Durante a ação, 14 pessoas foram presas preventivamente, incluindo dois ex-prefeitos, ex-secretários do município e empresários do ramo de transporte, todos suspeitos de envolvimento na fraude, de prática de corrupção ativa e passiva e de lavagem de dinheiro. Foram cumpridos ainda 26 mandados de busca e apreensão e cinco de condução coercitiva, em Esmeraldas e outros municípios da Região Metropolitana de Belo Horizonte.
Conforme o promotor de Justiça Fabrício José da Fonseca Pinto, do Gepp, entre 2009 e 2016, as empresas investigadas atuaram em conluio para vencer processos licitatórios em Esmeraldas, eliminando a concorrência e a licitude do procedimento.
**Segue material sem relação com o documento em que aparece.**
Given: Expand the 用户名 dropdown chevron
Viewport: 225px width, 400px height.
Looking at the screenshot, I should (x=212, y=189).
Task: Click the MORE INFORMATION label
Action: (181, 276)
Ele explica que a empresa contratada recebia por quilômetro rodado, porém “terceirizava” a execução do serviço. “Houve a venda superfaturada de veículos para motoristas, que ainda recebiam o direito de explorar as linhas”, explica.
Foi apurado que, durante o período, a prefeitura atestava o cumprimento do contrato mesmo sem fiscalizar quantos quilômetros, de fato, os veículos rodavam. “A fraude nas licitações e na execução dos contratos ocasionaram desvio de dinheiro público e lavagem de dinheiro, sem falar na má prestação do serviço”, acrescenta o promotor de Justiça, lembrando que um adolescente morreu após sofrer uma queda de um ônibus da empresa devido às más condições do veículo.
A operação desta segunda-feira contou com a participação de três promotores de Justiça, oito servidores do MPMG, 24 delegados e 181 investigadores e escrivães da Polícia Civil.